**Text provided**

═══

I was cheated on and my ex wife is constantly saying how she’s not bitter like she could be and that she forgives me for being uptight. I took me deciding I may be autistic to stand up for myself and push back against her. I don’t know if she’s straight up lying to manipulate me or just ignorant that I am not acting a certain way to make her feel bad. Either way I don’t have to engage with her and that’s been my huge realization.
 
@Hissingfauna22

Your ex-wife is deliberately lying.
She will be "excusing herself" for it of course, so she'll have an internal defensive "denial monolog" running. "Double-think" is definitely a thing.

You can't change her mind, but I can suggest simple ways to stop her "sharing".
 
@Hissingfauna22

Your ex-wife is deliberately lying.
She will be "excusing herself" for it of course, so she'll have an internal defensive "denial monolog" running. "Double-think" is definitely a thing.

You can't change her mind, but I can suggest simple ways to stop her "sharing".
Yeah I’m definitely open to anything now that I’ve realized what’s going on.
 
What she's doing is a variation of DARVO: "Deny, Attack, Reverse Victim and Offender".
DARVO isn't a complete analysis in itself of course - it's actually just an aggressive opening. But it's well-known and easy to remember.

The "I forgive you" part is an attack packaged as a weak "thought-stopper".

═══

**Records provided**
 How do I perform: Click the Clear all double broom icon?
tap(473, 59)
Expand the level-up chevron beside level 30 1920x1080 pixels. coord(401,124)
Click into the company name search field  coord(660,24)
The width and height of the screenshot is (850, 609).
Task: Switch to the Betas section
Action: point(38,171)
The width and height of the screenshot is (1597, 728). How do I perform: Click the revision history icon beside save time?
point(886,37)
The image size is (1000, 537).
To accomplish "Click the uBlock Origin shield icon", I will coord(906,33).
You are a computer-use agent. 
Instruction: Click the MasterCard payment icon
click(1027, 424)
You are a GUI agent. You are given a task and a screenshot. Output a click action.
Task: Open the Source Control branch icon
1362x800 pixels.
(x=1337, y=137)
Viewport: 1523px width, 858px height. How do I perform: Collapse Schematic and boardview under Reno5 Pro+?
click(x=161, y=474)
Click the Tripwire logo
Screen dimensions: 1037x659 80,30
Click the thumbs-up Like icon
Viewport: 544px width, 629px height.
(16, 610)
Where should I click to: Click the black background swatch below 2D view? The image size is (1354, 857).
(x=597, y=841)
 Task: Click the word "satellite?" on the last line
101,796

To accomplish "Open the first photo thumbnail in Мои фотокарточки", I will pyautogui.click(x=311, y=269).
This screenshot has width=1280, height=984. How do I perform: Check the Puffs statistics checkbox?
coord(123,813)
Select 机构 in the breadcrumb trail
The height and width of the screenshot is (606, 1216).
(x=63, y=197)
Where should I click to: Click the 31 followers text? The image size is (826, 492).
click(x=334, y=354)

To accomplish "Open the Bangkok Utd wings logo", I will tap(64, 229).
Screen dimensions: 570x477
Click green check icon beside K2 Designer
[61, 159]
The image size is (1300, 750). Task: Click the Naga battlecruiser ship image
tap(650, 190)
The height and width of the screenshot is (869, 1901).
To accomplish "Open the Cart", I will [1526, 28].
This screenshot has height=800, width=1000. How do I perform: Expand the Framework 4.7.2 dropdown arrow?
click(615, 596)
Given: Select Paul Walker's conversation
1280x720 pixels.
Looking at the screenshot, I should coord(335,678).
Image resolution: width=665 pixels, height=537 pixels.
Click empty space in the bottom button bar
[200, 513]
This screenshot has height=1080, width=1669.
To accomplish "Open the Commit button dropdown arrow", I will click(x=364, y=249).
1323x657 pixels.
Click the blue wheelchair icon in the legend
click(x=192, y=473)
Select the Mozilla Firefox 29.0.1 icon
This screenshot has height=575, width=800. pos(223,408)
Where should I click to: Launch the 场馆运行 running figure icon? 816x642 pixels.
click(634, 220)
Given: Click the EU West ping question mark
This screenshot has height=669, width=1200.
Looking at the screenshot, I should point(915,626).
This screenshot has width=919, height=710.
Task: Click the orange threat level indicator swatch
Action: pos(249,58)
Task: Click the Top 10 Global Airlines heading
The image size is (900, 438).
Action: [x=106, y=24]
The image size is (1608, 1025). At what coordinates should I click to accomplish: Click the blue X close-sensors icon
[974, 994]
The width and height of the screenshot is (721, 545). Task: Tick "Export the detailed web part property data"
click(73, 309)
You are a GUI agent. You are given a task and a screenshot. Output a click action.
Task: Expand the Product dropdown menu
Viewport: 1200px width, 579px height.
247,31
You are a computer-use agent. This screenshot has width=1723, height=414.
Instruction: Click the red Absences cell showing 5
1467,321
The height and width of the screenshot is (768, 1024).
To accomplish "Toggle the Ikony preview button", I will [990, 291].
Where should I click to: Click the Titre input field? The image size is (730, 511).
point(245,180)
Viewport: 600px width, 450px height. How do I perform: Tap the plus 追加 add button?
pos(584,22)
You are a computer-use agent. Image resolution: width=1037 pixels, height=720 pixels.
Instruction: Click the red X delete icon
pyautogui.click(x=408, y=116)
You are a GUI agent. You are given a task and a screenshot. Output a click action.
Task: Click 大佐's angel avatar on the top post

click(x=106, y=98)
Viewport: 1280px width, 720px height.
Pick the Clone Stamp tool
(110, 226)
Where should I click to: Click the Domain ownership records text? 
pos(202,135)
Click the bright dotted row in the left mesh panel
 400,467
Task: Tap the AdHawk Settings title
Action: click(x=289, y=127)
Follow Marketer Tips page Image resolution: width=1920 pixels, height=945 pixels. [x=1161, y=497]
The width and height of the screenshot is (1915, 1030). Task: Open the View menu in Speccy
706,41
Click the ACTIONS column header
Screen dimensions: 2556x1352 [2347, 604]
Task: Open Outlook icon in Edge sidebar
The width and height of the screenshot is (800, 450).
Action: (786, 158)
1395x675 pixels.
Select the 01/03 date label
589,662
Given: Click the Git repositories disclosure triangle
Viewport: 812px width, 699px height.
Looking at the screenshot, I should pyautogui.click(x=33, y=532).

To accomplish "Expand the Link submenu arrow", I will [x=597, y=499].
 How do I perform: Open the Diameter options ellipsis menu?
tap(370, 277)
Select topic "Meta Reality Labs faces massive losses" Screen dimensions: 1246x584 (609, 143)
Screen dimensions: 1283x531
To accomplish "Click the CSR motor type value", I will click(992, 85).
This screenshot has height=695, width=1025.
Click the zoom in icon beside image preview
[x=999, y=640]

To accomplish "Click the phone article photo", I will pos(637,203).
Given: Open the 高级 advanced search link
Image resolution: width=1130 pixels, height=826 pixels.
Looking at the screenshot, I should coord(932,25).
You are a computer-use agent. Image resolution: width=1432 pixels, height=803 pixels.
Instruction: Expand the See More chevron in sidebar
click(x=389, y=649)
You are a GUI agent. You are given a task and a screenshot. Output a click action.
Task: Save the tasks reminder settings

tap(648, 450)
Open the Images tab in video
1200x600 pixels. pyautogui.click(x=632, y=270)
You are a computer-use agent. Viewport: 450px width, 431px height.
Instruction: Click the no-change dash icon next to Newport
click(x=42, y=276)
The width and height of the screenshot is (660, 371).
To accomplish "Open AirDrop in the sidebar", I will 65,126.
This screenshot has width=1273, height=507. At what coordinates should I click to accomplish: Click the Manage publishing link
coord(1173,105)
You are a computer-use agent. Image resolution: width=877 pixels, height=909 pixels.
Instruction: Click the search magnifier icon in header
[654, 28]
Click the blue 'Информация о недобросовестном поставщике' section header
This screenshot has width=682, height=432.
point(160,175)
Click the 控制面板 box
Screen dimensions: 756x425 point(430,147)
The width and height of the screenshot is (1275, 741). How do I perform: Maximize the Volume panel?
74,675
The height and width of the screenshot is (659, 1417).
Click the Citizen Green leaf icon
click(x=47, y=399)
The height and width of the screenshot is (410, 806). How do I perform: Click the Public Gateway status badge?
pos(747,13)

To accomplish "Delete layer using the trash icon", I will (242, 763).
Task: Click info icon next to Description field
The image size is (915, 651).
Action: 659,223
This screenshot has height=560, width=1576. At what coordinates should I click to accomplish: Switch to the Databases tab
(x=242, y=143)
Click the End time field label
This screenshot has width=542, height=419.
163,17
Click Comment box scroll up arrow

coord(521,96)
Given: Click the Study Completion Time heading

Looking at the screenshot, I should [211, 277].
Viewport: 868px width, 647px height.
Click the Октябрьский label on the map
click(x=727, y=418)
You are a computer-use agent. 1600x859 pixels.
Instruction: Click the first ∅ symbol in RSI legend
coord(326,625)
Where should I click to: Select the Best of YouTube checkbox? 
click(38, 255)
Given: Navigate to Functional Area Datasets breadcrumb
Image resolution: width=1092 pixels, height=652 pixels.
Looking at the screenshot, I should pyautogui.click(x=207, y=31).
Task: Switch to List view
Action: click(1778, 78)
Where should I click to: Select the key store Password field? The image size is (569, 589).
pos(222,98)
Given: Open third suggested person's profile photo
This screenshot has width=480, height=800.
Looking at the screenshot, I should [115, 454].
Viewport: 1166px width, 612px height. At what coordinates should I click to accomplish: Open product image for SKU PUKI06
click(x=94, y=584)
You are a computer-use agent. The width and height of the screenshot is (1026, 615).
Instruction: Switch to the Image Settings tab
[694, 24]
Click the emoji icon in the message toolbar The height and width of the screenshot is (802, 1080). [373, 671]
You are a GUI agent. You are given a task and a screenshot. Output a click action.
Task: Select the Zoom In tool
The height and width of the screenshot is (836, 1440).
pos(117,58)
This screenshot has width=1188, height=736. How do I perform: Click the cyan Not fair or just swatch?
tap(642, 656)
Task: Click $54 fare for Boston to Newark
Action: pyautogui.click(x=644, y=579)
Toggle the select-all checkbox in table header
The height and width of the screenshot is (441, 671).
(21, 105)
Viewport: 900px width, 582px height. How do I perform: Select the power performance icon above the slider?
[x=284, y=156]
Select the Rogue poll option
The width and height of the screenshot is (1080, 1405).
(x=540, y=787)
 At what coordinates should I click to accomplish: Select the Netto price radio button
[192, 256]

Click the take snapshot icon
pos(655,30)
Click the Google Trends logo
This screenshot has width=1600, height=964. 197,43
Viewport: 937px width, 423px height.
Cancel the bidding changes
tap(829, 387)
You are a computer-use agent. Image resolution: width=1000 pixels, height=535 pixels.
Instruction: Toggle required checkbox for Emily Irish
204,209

═══

**Work order 1**
Reproduce the forum thread between "Yeah I’m definitely" and "easy to remember.", inclusive.
**Work order 2**
List each distinct phrase that the forum thread places inside double quotation marks, giving each one only once.

**Answer section 1**
Yeah I’m definitely open to anything now that I’ve realized what’s going on.
 
What she's doing is a variation of DARVO: "Deny, Attack, Reverse Victim and Offender".
DARVO isn't a complete analysis in itself of course - it's actually just an aggressive opening. But it's well-known and easy to remember.

**Answer section 2**
- excusing herself
- denial monolog
- Double-think
- sharing
- Deny, Attack, Reverse Victim and Offender
- I forgive you
- thought-stopper